Snow grins as more of them add stories. Stannis is bewildered by the entire happening.

"I wasn't expecting to hear such tales about you, Your Grace," Snow says later, when they're alone.

"I imagine so," he says tersely. "I am aware of how others view me."

Snow's eyebrows shoot up again. "Your Grace?"

"I know I am not well-loved by others, Lord Snow. I strike them as cold, and unfeeling, and joyless. They avoid my company and I theirs. I have no gift for dealing with others, not like my brothers did, and I am sure that my attempting to celebrate with your mountain men to win their allegiance will provide humourous stories to the men of the Night's Watch for years to come."

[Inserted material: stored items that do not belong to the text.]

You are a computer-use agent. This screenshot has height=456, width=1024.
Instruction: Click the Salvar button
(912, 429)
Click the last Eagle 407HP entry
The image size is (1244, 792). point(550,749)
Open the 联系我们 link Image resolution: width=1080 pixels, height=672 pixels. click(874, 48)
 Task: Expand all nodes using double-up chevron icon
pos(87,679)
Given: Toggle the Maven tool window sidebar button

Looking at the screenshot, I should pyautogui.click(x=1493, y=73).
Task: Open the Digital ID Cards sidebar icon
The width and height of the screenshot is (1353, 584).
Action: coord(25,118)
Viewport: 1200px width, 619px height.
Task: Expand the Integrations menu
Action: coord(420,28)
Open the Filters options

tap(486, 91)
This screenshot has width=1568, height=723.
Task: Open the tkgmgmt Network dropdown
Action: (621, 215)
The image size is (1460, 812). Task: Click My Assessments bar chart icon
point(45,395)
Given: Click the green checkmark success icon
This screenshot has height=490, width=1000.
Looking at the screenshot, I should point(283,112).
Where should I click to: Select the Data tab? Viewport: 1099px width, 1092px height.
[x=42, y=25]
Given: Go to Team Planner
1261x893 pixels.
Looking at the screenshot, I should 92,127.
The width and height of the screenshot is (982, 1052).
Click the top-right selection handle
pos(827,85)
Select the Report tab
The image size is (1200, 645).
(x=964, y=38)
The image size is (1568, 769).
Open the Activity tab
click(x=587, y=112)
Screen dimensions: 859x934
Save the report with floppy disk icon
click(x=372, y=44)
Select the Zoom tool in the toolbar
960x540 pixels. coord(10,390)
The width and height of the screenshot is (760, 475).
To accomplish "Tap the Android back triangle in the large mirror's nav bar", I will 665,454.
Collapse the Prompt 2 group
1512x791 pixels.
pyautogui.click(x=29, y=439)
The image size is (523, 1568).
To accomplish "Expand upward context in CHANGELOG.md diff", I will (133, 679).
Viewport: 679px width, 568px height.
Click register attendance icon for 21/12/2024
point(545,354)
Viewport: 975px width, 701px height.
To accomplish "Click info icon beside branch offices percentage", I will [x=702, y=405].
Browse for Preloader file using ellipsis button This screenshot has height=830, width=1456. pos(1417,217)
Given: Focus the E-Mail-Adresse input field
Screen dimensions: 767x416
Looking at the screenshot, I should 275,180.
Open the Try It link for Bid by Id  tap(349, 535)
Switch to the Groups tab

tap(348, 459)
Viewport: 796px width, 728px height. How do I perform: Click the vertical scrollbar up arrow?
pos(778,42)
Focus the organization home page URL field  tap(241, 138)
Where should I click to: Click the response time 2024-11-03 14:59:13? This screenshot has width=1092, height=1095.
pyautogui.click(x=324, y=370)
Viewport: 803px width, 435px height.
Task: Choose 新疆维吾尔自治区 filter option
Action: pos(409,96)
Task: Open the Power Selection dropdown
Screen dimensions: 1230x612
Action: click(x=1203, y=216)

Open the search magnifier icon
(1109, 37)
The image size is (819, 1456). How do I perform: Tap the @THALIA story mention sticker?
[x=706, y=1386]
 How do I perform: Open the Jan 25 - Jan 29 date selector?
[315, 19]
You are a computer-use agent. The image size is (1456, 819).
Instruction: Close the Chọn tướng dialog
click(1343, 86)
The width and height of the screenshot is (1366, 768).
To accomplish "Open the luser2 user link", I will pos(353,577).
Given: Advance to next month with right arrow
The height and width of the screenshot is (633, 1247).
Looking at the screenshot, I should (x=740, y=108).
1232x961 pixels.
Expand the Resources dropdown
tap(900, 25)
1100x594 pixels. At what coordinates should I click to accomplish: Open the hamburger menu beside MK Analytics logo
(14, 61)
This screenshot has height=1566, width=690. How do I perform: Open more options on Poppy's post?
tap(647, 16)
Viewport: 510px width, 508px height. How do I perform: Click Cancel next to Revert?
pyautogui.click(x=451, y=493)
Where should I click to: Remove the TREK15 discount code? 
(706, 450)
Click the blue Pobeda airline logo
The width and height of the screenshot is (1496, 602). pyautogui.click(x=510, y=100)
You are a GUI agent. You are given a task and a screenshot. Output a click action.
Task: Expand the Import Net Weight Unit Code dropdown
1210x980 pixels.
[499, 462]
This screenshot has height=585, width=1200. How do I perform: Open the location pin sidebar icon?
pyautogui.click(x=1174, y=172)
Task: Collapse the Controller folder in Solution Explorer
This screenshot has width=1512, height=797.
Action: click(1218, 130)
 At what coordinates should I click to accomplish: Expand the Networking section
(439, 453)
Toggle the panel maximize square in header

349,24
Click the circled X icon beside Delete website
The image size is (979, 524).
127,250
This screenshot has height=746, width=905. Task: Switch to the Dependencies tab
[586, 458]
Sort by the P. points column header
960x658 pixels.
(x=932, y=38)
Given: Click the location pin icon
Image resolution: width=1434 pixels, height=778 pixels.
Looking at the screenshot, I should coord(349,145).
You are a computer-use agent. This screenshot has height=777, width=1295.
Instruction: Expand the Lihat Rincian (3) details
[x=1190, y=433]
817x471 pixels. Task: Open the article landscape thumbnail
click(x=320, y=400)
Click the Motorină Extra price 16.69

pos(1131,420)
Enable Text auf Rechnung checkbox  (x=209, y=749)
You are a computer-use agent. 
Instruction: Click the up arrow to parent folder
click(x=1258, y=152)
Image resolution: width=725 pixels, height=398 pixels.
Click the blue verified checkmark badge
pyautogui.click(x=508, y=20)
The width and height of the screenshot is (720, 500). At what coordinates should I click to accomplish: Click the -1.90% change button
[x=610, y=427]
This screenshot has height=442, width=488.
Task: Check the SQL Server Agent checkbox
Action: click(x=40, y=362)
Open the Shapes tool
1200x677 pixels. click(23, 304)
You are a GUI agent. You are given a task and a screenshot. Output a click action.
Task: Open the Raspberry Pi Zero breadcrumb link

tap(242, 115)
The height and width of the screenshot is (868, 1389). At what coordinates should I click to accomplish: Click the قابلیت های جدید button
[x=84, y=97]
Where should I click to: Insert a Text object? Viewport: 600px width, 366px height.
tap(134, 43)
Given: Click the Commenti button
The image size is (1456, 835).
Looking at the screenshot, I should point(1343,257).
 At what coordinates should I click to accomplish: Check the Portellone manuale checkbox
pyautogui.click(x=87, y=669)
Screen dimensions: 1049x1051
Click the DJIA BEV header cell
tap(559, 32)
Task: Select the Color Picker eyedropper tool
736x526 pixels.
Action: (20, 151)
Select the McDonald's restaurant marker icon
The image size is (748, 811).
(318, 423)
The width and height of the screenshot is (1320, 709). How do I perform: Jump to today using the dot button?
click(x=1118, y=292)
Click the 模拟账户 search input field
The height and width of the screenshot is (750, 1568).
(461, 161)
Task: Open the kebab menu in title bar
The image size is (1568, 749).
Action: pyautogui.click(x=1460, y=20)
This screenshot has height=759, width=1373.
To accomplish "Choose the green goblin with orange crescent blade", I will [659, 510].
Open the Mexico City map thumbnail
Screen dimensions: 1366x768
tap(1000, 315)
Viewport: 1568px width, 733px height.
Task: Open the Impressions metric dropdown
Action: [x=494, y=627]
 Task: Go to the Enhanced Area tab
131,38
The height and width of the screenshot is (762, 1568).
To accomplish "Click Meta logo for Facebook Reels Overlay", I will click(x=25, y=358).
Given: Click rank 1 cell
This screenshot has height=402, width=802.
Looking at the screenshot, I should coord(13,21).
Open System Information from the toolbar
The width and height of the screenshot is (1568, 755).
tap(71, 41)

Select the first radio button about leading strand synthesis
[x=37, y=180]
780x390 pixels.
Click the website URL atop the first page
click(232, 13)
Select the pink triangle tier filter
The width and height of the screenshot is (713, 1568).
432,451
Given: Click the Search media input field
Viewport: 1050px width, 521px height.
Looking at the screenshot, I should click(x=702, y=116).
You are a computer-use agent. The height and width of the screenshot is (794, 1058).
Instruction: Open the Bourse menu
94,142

"Stories, yes, but not ones to laugh at. You're right in that people find you distant and harsh, but this is the North. Everyone here is a bit like that, even those men you just wined and dined into joining you. You have to be, or you'll die in your first winter. They didn't expect much, since you're a southron, but you showed them you've got the heart of a real Northman. You kept going through the snow and the wind without giving in, and you brought the promise of justice for my father and brother -- the Norrey told me that most of them look at you the same way they looked at 'the Ned'. They're not telling those tales to mock you; they're proud of you and more than glad to have you as king. Even the fact that you came to see them is telling. Most of those clans haven't had a royal visit in centuries.

You're not like most men, Your Grace, but I don't think anyone minds."

It's the most he's ever heard Snow say. The boy is a bit like him that way, quiet and determined and perhaps a bit too serious for his age. Mayhaps he's got it in him to be Lord Commander after all.

"Thank you, Lord Snow."

"You're welcome, Your Grace."


End file.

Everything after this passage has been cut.